For me a useless emotion is one that is used to manipulate the masses into behaving a certain way. Businesses like advertising or religion have utilized these emotions in order to get you to buy their product. In the case of religion, guilt is a heavily played upon emotion. Religion makes us feel guilty for committing acts that are within our own nature, then tells us that only by seeking forgiveness from the church can we be absolved of the very same guilt they, themselves have made us feel for our actions.

For me guilt is akin to crying over spilled milk. If I have done something to someone else that I feel bad about, I apologize sincerely. Sometimes I am forgiven, sometimes not. Forgiveness isn’t in my control and if that is my only reason for apologizing, then I’m not truly sorry. Once I have tried to make amends, whether I am forgiven or not, I move on. It’s a waste of time to dwell.

Shame

Shame is another useless emotion. It is the flip side of guilt. Guilt is something you feel over something you have done, whereas shame is something you feel over who you are.  Look at the seven deadly sins, anger, greed, sloth, envy, lust, gluttony and pride. They are all emotions that humans feel naturally. If we are to believe that we are made in the image of a deity, then why are these emotions somehow shameful?

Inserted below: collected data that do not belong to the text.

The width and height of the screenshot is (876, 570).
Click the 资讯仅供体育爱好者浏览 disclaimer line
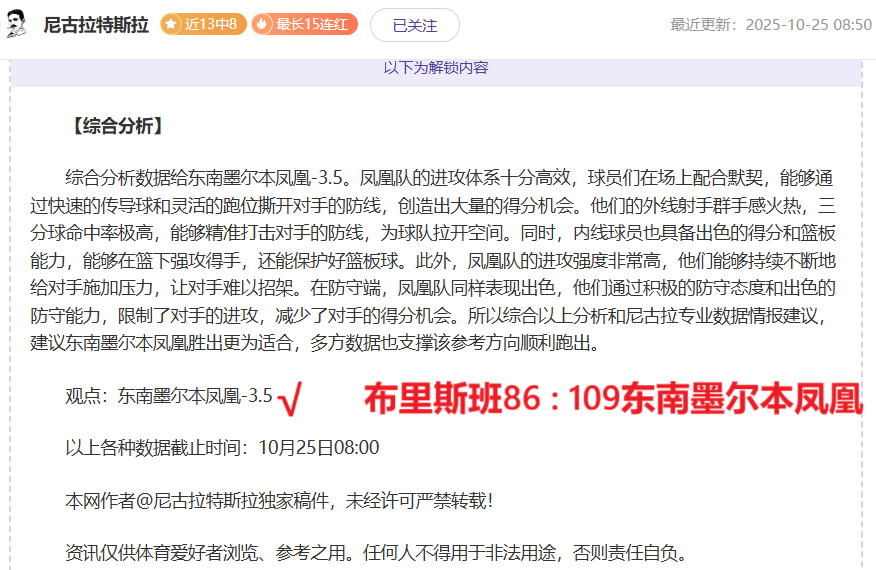375,553
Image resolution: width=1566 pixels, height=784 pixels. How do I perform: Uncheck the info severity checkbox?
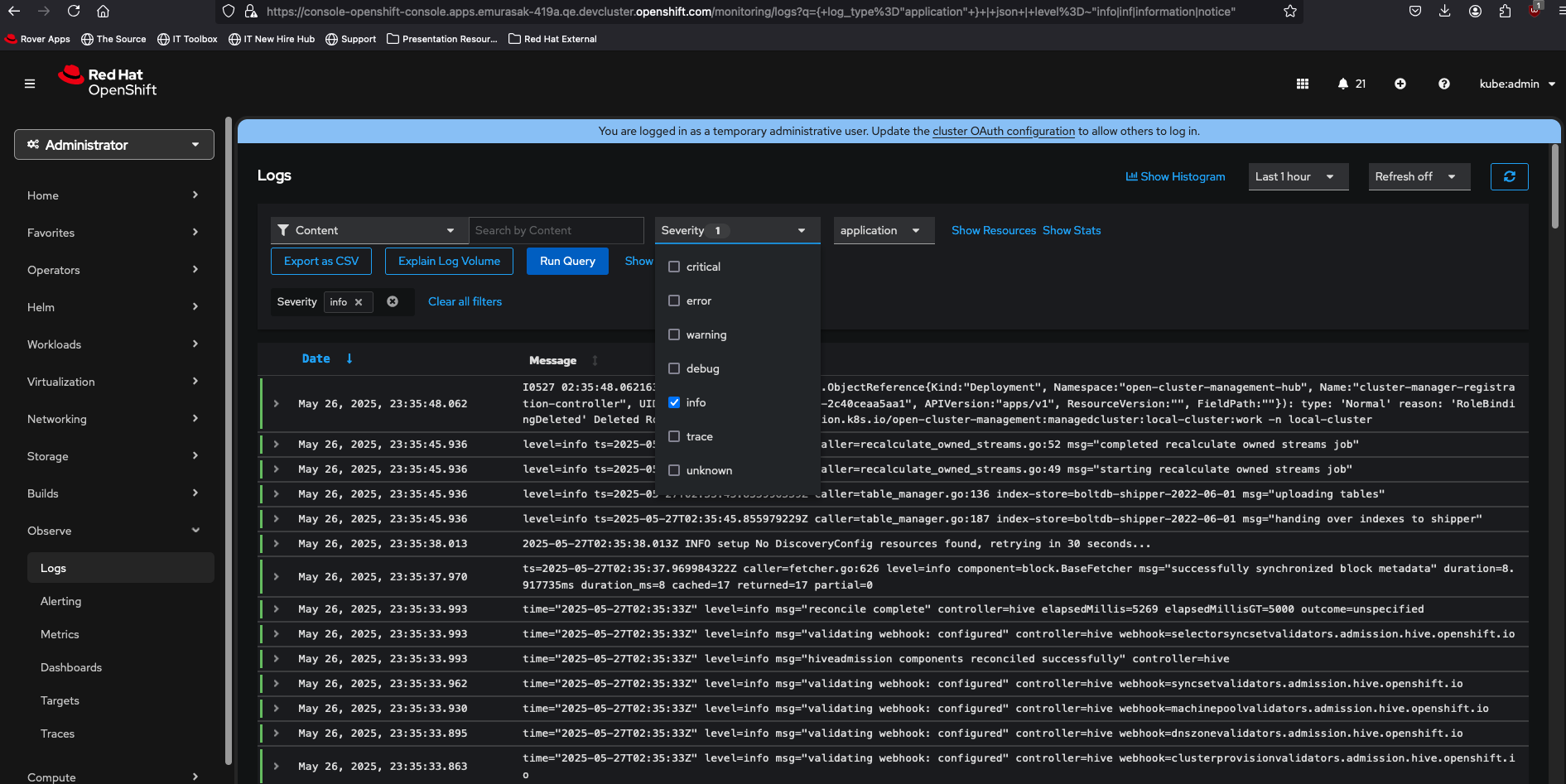[674, 402]
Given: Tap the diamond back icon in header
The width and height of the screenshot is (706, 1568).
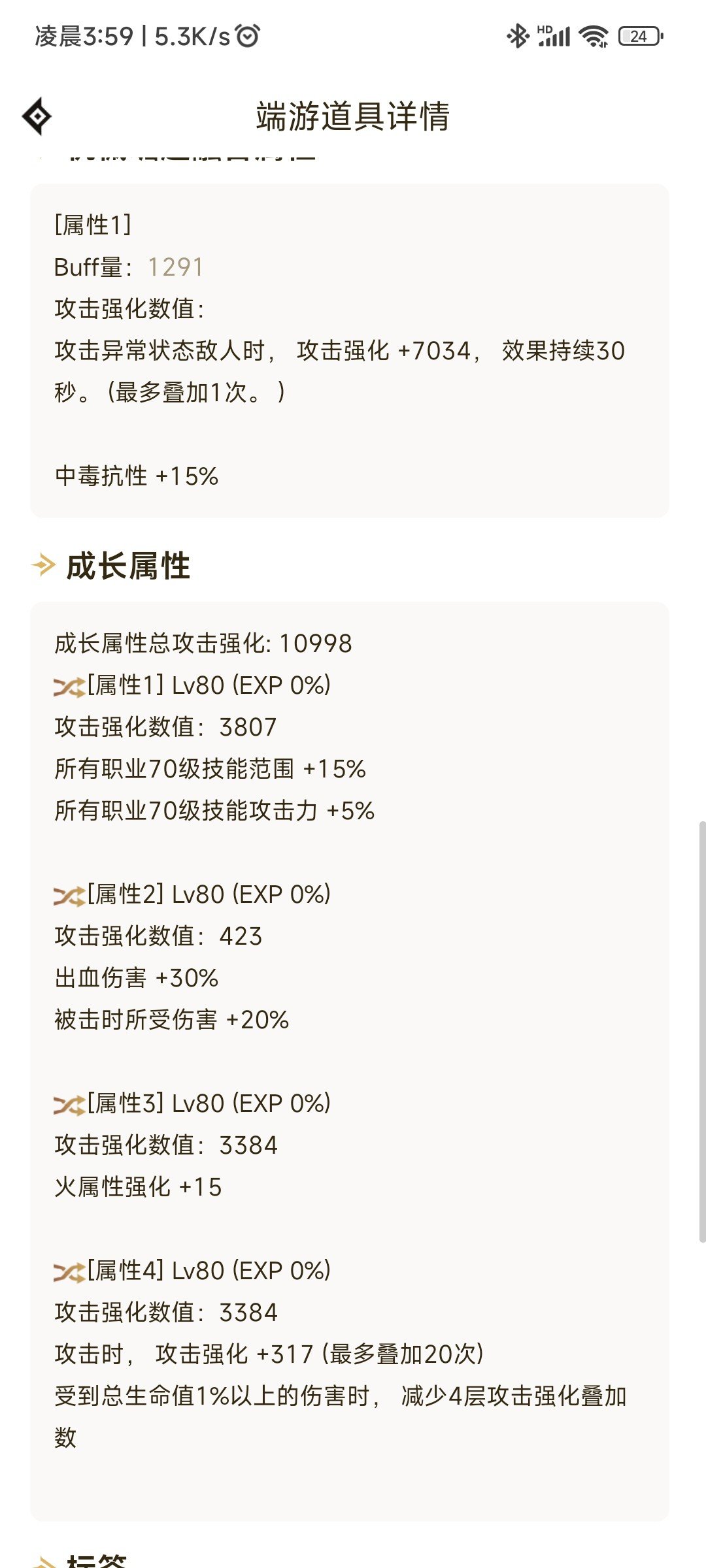Looking at the screenshot, I should coord(37,116).
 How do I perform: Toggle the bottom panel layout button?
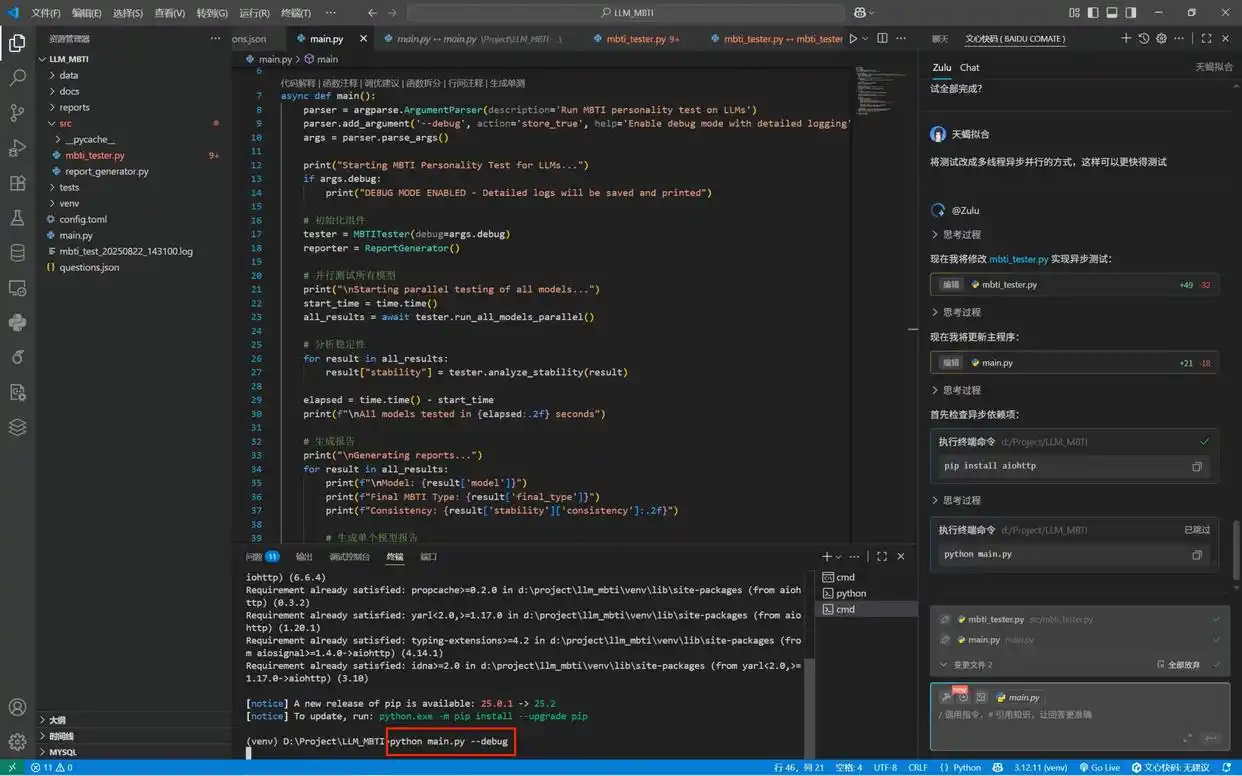point(1112,13)
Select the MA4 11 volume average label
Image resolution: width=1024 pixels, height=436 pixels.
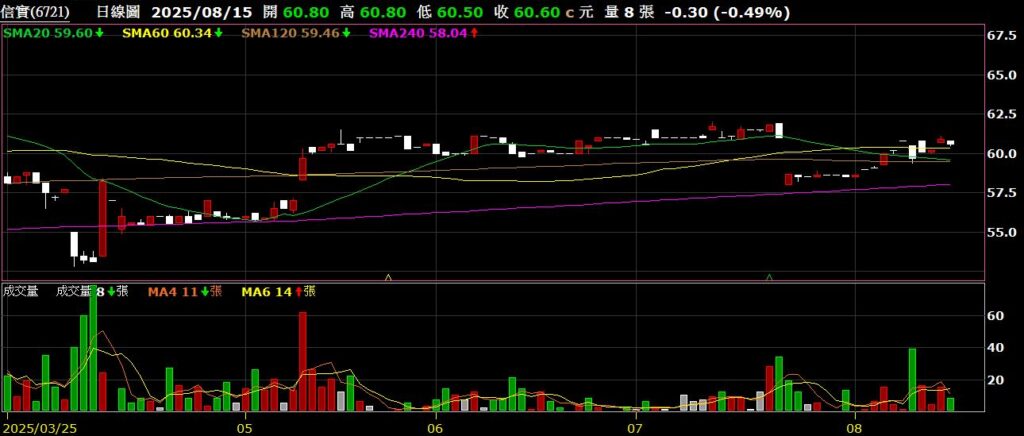[173, 292]
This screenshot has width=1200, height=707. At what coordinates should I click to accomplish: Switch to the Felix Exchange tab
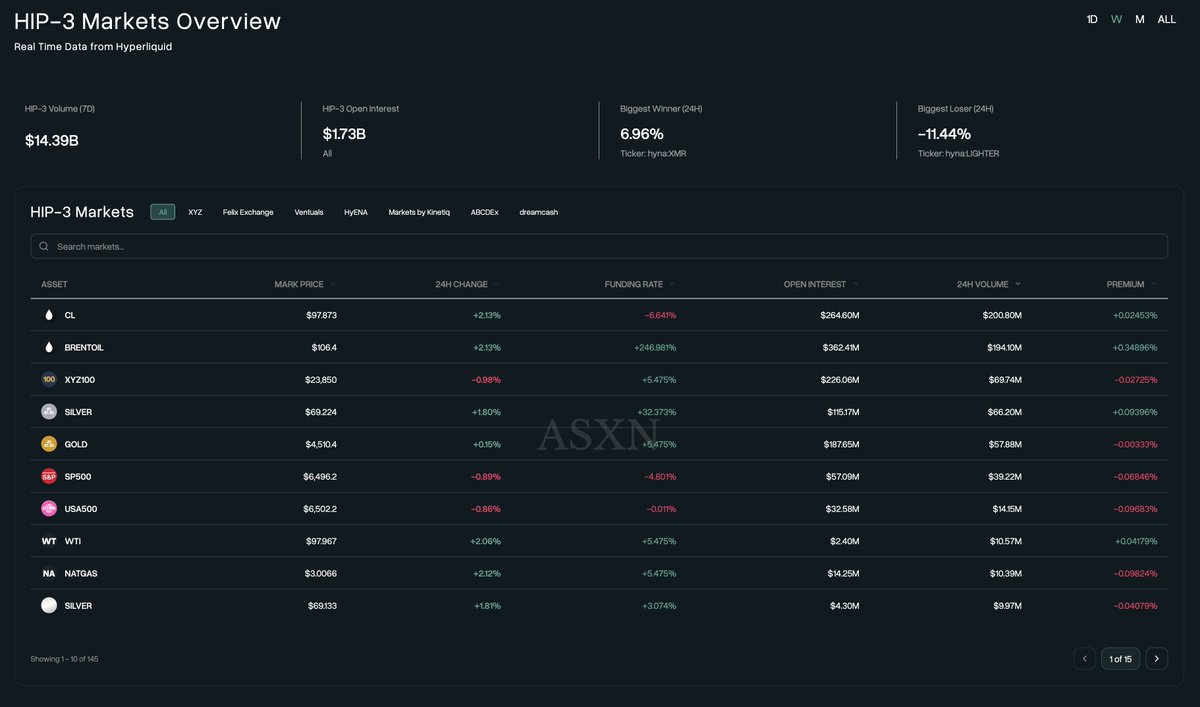246,212
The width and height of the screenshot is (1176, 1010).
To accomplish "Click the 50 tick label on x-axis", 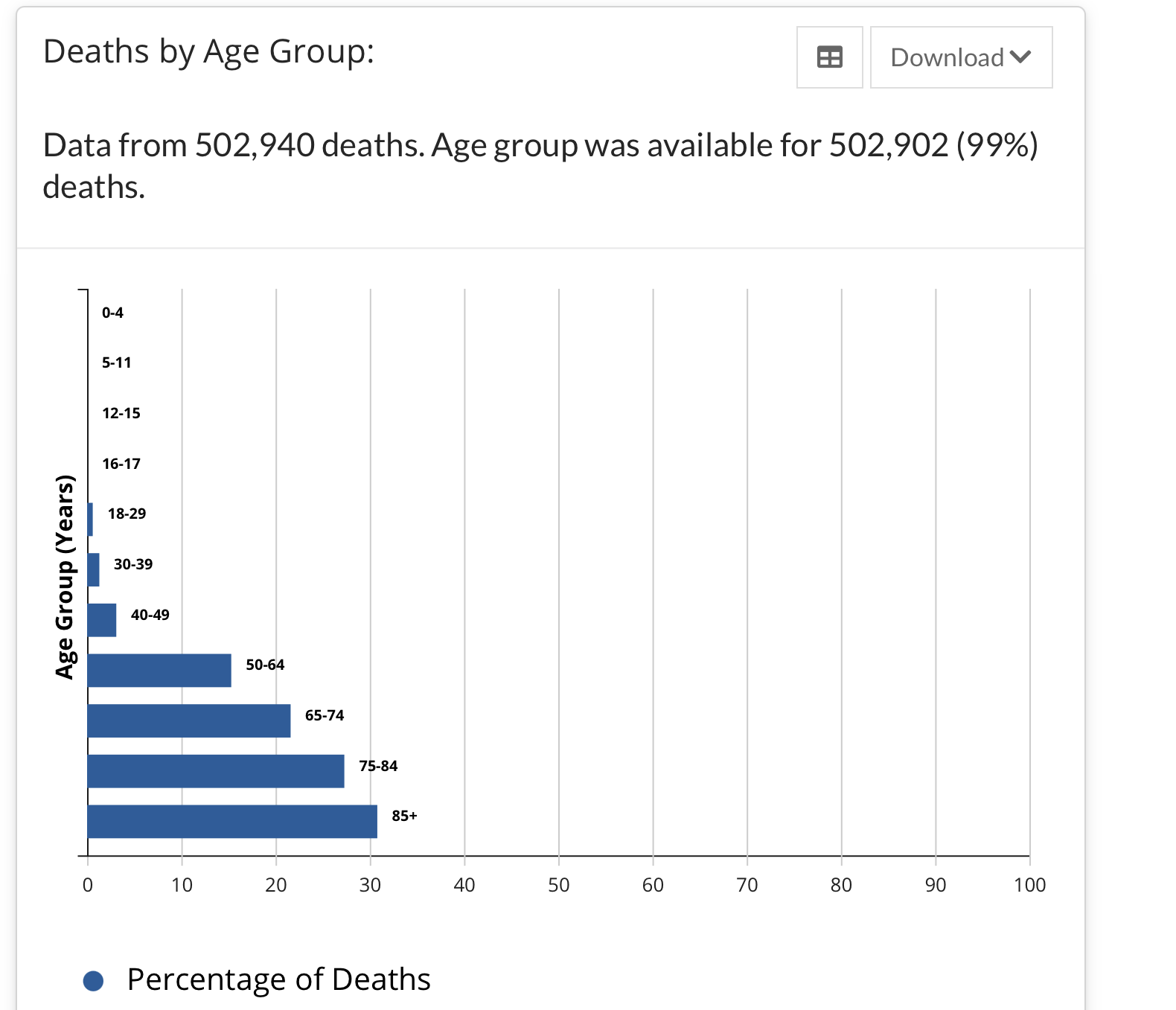I will tap(558, 885).
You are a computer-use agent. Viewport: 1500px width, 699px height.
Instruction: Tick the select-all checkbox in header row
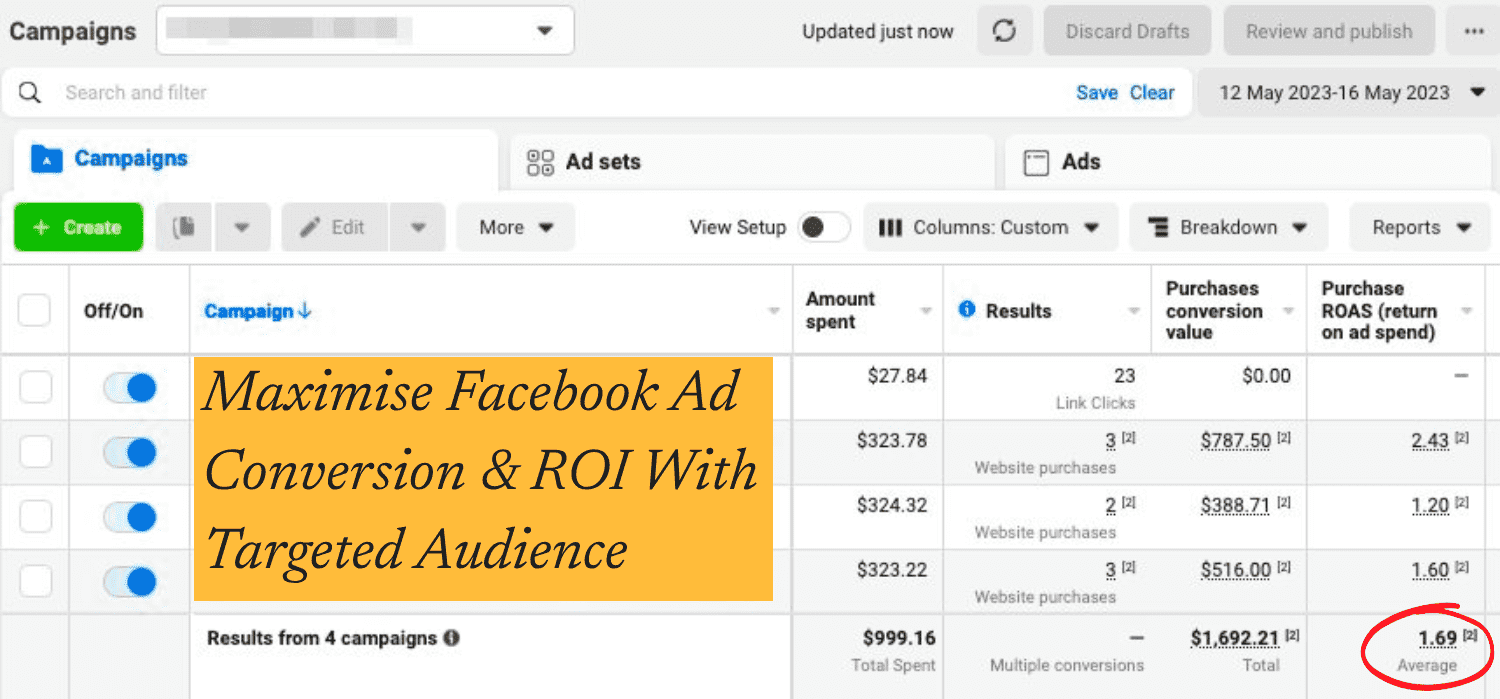[35, 310]
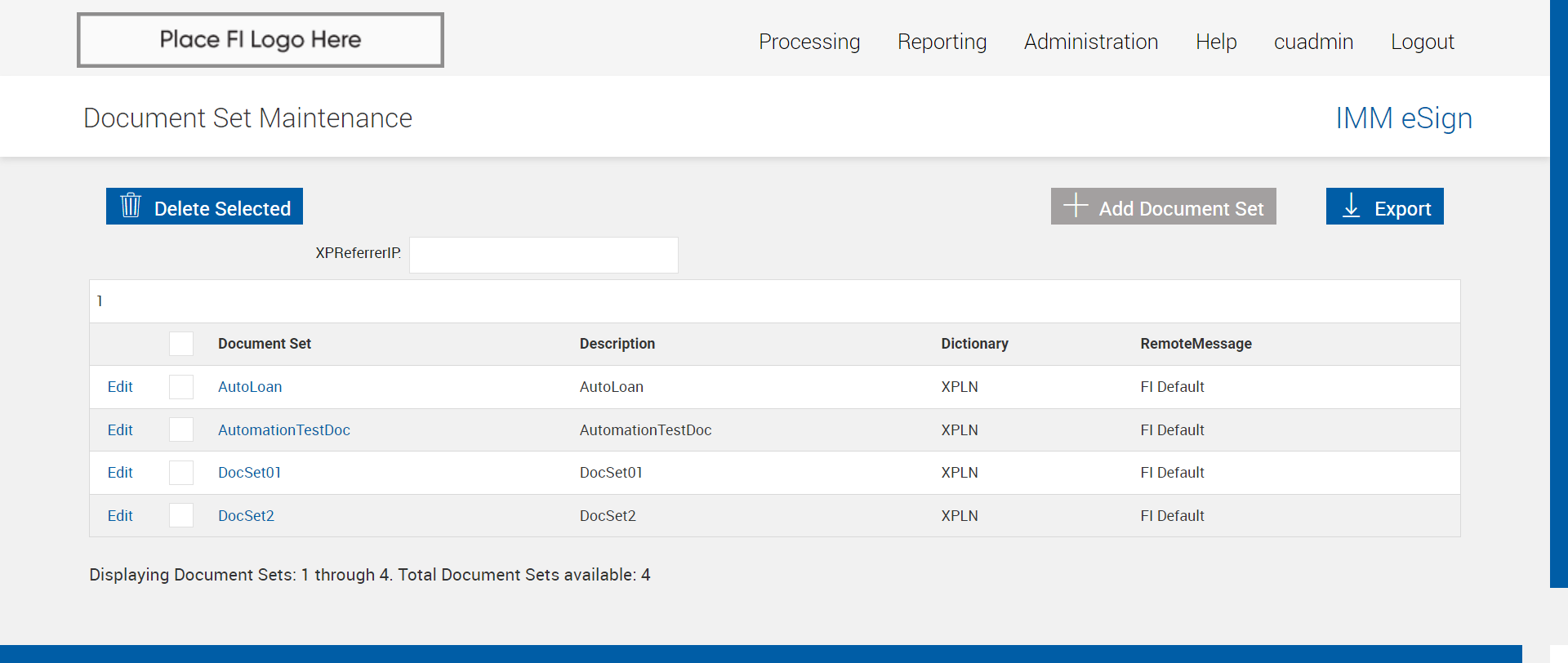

Women are made to feel shame for everything from natural bodily functions like menstruation (the curse) and menopause (the change) to our sexuality (slut shaming). It’s a wonder we can leave the house at all.

Envy

One of the best marketing tools that is employed by advertising agencies around the world is envy. Ads that make you want what others have have proven to be very effective. Even ads that use the old adage of sex sells are using the envy model. They make you covet the lifestyle being shown to you… a lifestyle you don’t have. What’s wrong with what you DO have? I can guarantee if you don’t like your current lifestyle, that buying a new iPod isn’t going to fix it. In fact a new iPod may just magnify the situation (I have no friends to put into this huge address book, for example).

Jealousy

Jealousy differs from envy. With envy you want what someone else has. With jealousy you want to be what someone else is. It makes you ask, ‘What’s wrong with me?’ In marketing this is famously utilized by an ad for Pantene shampoo in which actress/model, Kelly LeBrock says, “Don’t hate me because I’m beautiful”. This ad was meant to make women think that they could be beautiful too if they would just wash their hair with Pantene. If jealousy has to be used as a marketing tool, I’d much rather see a university advertise itself by having an accomplished woman like Hillary Clinton, Angela Merkel or Christine LaGarde saying, “Don’t hate me because I’m smart.” At least that would send a more productive message to young women, but I digress. Jealousy is useless because you may never be what someone else is. Happiness is to embrace who YOU are.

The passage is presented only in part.